You can also improve experience by offering additional material to help your audience connect with your product. If you’re a retailer selling physical goods in a store, have clear signs and product labels to help customers understand what they’re buying. The ACCC has prescribed laws about how you should display prices of your goods and services. Unless you’re selling directly to a business entity, you must display the total price after adding applicable taxes like the GST. If you sell groceries, you also have to display unit prices. Learn more about the ACCC’s guidelines for displaying prices.

Align your marketing, sales, and support messages

Customers hate explaining their requirements to multiple people before they get the help they need. With more and more people engaging with brands on social media, it’s vital to have your teams communicate with each other. The sales team, for example, should know which campaigns your leads are coming from and align expectations so they can keep the conversation going. This consistency is key to developing trust in your potential customers, solving their problems effectively, and building successful customer relationships.

Tailor your communication to your audience

We love it when someone we’ve met once remembers our name at the second meeting. It gives us a sense of worth and tells us that they care about us. The same goes for businesses. Customising the name in your emails and sending birthday wishes are great gestures, but remember that everyone does that now. To make a lasting impression on your customers, go beyond simple customisations. For example, if you’re running a campaign to generate leads, make sure you have follow-up emails, support personnel, and information for leads coming through that specific campaign. These resources will have a different tone than your regular lead nurturing process. Though it involves a lot more effort on your part, it shows your audience that they can rely on you.

Train your team members on empathy

It can be hard to admit that we need empathy training, but it’s almost always the truth. Even though most of us are inherently sympathetic, empathy is about putting yourself in your customers’ shoes, acknowledging their issues, and trying to help them. When your entire organisation approaches their tasks empathetically—whether its product design, pricing structure, marketing, sales, or customer support—you can improve experience throughout a customer’s journey.

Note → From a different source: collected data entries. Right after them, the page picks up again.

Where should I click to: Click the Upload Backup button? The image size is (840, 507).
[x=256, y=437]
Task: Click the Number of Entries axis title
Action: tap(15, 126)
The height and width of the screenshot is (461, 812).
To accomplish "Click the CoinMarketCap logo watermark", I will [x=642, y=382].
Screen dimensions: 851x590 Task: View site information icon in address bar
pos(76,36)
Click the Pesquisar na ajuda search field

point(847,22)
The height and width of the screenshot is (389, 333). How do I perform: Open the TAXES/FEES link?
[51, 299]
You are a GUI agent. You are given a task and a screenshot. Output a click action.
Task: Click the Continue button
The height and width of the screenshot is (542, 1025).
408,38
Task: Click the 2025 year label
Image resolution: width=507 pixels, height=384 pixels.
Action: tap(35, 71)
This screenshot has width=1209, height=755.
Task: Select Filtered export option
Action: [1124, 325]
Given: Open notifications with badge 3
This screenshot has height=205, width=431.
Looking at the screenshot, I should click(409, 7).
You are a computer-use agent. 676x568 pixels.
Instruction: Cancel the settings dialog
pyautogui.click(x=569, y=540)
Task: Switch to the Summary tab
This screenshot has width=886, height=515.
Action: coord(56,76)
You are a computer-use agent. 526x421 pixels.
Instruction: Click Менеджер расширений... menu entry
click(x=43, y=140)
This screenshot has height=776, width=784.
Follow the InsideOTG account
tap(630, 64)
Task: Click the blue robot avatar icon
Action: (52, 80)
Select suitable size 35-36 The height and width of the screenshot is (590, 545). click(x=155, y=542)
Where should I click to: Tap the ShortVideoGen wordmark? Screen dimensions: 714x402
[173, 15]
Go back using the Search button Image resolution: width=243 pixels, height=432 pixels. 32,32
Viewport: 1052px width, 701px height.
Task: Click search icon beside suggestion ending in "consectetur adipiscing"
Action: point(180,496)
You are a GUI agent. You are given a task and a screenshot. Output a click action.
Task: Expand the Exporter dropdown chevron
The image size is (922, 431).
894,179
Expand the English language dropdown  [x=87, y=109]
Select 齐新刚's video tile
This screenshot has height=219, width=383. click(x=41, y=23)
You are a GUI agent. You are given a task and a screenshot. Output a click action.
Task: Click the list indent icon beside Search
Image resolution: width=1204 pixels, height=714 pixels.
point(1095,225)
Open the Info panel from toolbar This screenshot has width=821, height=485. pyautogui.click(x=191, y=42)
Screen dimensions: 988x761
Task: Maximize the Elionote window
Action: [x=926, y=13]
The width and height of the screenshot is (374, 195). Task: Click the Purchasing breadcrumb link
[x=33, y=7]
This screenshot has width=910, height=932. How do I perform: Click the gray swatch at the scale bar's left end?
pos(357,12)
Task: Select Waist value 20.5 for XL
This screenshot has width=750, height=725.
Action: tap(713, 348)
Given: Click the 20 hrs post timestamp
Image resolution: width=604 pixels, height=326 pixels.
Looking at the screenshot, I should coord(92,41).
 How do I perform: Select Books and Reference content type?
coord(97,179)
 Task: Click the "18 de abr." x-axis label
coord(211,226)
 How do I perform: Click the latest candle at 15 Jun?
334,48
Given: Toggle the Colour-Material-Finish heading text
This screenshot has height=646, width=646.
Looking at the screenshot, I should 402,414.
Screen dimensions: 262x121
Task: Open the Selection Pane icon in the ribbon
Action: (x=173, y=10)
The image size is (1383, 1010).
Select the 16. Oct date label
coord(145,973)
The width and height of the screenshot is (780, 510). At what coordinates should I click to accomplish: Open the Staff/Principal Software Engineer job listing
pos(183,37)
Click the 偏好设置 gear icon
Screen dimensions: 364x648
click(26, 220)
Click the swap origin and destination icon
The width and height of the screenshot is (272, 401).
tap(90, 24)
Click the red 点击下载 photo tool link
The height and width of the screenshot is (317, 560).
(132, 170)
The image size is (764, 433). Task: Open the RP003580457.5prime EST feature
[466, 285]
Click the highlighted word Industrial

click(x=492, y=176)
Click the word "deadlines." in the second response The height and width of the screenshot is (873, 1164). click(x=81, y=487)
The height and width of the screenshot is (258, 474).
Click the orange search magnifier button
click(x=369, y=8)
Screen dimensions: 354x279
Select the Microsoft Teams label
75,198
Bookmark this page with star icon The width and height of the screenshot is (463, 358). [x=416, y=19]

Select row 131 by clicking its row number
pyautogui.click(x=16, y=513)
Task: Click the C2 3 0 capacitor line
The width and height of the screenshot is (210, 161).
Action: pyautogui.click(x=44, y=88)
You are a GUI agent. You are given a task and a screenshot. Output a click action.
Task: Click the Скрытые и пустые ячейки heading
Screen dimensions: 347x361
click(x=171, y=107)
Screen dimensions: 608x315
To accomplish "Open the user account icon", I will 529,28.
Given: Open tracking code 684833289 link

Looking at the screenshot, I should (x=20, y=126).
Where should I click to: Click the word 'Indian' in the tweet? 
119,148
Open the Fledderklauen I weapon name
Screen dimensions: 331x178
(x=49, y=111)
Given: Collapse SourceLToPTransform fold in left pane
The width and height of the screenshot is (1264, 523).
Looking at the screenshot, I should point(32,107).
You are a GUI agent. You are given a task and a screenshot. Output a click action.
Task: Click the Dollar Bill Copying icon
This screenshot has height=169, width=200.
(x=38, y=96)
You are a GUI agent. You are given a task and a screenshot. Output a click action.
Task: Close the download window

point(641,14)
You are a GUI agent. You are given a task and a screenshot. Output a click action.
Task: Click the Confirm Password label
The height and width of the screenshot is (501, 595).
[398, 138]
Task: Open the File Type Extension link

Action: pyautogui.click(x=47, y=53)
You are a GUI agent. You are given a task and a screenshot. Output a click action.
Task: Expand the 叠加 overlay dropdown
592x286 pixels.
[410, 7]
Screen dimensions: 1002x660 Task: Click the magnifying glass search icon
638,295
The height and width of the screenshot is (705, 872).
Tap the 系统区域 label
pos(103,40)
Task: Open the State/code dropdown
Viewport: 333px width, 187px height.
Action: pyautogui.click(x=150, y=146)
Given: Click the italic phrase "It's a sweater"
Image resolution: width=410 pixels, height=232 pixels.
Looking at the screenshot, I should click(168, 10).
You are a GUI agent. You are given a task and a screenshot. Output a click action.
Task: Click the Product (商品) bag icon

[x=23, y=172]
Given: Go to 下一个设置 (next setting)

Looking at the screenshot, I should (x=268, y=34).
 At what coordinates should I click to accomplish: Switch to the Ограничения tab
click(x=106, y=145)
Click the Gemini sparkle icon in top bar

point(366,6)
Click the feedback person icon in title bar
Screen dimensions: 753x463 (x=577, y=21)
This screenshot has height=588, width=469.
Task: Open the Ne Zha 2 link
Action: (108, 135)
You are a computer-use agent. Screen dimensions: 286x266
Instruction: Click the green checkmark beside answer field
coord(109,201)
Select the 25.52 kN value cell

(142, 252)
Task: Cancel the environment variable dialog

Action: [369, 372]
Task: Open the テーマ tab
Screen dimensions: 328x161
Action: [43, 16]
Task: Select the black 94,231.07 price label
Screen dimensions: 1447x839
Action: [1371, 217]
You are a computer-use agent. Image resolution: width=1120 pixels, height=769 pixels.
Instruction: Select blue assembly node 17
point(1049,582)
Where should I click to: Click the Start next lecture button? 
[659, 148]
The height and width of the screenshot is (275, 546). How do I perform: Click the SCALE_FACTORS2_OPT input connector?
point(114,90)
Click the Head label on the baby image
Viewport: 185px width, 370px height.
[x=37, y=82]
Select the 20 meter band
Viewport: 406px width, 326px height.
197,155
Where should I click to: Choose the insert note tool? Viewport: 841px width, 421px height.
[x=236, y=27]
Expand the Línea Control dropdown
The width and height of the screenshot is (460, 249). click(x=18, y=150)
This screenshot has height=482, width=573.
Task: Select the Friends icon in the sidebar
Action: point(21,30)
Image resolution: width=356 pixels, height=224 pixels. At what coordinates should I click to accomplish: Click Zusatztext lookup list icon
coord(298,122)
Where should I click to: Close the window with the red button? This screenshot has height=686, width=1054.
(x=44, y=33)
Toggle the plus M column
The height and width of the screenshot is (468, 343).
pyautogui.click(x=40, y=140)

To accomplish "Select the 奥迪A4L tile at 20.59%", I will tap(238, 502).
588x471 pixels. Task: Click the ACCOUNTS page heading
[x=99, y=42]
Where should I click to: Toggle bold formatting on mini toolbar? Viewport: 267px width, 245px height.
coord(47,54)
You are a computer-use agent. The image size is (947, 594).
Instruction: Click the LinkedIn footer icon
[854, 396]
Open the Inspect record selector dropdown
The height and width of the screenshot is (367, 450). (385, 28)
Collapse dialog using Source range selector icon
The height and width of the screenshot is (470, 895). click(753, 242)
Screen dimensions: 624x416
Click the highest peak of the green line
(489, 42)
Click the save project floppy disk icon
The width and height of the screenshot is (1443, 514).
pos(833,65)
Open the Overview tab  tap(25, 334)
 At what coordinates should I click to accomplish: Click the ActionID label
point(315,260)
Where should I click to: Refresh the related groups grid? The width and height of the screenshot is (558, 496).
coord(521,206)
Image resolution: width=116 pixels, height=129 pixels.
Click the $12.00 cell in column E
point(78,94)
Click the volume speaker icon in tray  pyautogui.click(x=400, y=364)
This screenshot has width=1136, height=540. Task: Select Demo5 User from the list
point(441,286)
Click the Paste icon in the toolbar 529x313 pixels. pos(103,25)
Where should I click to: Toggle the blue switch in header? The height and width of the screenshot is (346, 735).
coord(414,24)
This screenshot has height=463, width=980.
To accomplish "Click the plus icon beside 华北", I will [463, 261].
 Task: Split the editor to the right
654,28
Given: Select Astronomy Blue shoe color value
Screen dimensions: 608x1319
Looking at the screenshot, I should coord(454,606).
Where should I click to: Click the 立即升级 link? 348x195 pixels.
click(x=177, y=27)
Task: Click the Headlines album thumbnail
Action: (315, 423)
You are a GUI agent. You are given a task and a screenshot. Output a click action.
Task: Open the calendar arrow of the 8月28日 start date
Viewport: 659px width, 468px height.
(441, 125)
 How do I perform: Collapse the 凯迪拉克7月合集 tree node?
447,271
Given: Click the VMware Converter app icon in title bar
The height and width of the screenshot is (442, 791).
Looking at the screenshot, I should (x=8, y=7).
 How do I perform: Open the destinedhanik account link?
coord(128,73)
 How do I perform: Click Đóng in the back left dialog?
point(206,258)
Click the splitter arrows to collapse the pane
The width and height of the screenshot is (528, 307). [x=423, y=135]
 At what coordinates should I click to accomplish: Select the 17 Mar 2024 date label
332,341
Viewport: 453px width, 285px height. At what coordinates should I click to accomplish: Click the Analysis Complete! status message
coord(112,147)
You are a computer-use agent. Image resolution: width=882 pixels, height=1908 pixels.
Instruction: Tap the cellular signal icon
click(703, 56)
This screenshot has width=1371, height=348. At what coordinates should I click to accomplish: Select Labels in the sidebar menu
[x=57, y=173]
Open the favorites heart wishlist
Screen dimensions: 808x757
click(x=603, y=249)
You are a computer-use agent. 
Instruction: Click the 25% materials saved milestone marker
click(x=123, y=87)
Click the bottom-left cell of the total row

Empathy is an essential skill for all employees, and especially the ones interacting with customers on a daily basis. Even if you can’t resolve their concerns right away, a considerate response can reassure customers and encourage them to continue doing business with you.

Measuring customer success

To assess how well your efforts are working, measure metrics like the lifetime value of a customer, churn rate, return business rates, and customer loyalty rates. Understanding how satisfied your customers are is crucial for growing your business. If you use a CRM and/or helpdesk tool to manage your customer information, most of these metrics will be automatically available. However, there are also other ways to measure customer satisfaction, the most popular one being the Net Promoter Score or the NPS.

NPS is measured by asking your customers a single question: “How likely are you to recommend us to a friend or a colleague?” Variations of the same question include, “How satisfied are you with our business?” and “Would you do business with us again?”

Regardless of the exact phrasing, the NPS is always a one-question survey with a ten-point rating system to determine customer loyalty. Based on your ratings, customers are divided into three categories: Promoters (those who score you 9-10), Passives (6-8), and Detractors (1-5). Your NPS is the percentage of your promoters minus detractors. For instance, if you got 5 Promoters, 3 Passives, and 2 Detractors, that’d mean 30% of your customers are loyal to your brand and will continue to do business with you. The NPS is a good starting point for you to conduct further analysis and narrow down on your customer metrics. It’s also the easiest type of analysis to conduct because you only need a simple tool like Zoho Survey to get it up and running.